_EXERCISE_. Quote, word for word, every line starting at the line that contains "[combobox] (708, 56)" and ending with the last line of the records; include both of these lines and no others.

(Beginning of MATERIAL TO PROCESS)

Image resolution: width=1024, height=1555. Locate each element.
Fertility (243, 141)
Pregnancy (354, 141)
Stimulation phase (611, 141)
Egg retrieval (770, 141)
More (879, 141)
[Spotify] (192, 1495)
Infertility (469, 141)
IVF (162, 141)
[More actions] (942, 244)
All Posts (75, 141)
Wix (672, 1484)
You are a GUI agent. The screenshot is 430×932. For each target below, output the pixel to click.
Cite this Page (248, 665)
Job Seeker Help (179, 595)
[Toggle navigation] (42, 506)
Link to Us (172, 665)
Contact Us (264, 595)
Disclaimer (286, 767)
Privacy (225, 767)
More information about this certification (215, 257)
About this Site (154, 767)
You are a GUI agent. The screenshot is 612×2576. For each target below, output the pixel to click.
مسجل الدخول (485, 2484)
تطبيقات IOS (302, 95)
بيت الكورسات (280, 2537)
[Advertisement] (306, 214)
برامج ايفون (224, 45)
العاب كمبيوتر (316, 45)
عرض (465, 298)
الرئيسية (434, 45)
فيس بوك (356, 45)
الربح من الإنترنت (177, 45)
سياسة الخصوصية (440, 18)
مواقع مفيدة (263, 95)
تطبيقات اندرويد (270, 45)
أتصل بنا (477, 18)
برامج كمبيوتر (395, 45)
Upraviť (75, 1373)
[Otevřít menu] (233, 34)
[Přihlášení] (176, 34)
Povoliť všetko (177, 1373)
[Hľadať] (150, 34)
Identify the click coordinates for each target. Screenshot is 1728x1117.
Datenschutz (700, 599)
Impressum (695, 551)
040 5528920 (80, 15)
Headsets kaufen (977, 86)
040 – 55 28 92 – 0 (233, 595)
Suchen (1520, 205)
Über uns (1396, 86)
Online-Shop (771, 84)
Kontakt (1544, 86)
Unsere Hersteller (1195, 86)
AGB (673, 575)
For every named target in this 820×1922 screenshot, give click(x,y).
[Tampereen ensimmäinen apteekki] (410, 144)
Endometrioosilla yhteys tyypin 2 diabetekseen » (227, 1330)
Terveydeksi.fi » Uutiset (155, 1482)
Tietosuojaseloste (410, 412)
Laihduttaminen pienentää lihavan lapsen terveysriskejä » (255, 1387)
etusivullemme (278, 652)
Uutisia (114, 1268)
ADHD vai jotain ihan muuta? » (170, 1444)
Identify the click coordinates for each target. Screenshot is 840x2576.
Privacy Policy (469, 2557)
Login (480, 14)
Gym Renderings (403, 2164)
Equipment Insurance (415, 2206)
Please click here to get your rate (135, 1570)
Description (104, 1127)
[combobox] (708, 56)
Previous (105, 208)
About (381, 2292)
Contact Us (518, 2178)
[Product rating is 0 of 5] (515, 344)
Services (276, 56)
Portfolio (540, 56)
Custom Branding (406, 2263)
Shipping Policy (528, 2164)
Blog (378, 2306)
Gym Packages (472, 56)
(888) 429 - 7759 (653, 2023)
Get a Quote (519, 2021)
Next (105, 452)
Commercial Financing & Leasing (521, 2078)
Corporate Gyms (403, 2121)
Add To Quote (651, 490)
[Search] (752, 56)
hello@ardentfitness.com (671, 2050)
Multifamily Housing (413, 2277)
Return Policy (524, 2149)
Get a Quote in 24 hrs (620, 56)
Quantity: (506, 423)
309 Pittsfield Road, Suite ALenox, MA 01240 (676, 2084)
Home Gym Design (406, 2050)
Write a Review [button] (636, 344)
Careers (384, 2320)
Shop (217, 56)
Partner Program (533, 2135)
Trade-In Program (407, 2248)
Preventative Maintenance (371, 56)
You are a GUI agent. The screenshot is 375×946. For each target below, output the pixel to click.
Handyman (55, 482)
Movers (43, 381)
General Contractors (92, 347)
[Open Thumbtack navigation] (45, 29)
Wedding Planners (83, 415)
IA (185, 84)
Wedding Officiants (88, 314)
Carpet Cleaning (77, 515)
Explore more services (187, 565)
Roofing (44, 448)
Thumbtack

(End of MATERIAL TO PROCESS)

_TASK ANSWER_.
[combobox] (708, 56)
Previous (105, 208)
About (381, 2292)
Contact Us (518, 2178)
[Product rating is 0 of 5] (515, 344)
Services (276, 56)
Portfolio (540, 56)
Custom Branding (406, 2263)
Shipping Policy (528, 2164)
Blog (378, 2306)
Gym Packages (472, 56)
(888) 429 - 7759 (653, 2023)
Get a Quote (519, 2021)
Next (105, 452)
Commercial Financing & Leasing (521, 2078)
Corporate Gyms (403, 2121)
Add To Quote (651, 490)
[Search] (752, 56)
hello@ardentfitness.com (671, 2050)
Multifamily Housing (413, 2277)
Return Policy (524, 2149)
Get a Quote in 24 hrs (620, 56)
Quantity: (506, 423)
309 Pittsfield Road, Suite ALenox, MA 01240 (676, 2084)
Home Gym Design (406, 2050)
Write a Review [button] (636, 344)
Careers (384, 2320)
Shop (217, 56)
Partner Program (533, 2135)
Trade-In Program (407, 2248)
Preventative Maintenance (371, 56)
You are a GUI agent. The screenshot is 375×946. For each target below, output the pixel to click.
Handyman (55, 482)
Movers (43, 381)
General Contractors (92, 347)
[Open Thumbtack navigation] (45, 29)
Wedding Planners (83, 415)
IA (185, 84)
Wedding Officiants (88, 314)
Carpet Cleaning (77, 515)
Explore more services (187, 565)
Roofing (44, 448)
Thumbtack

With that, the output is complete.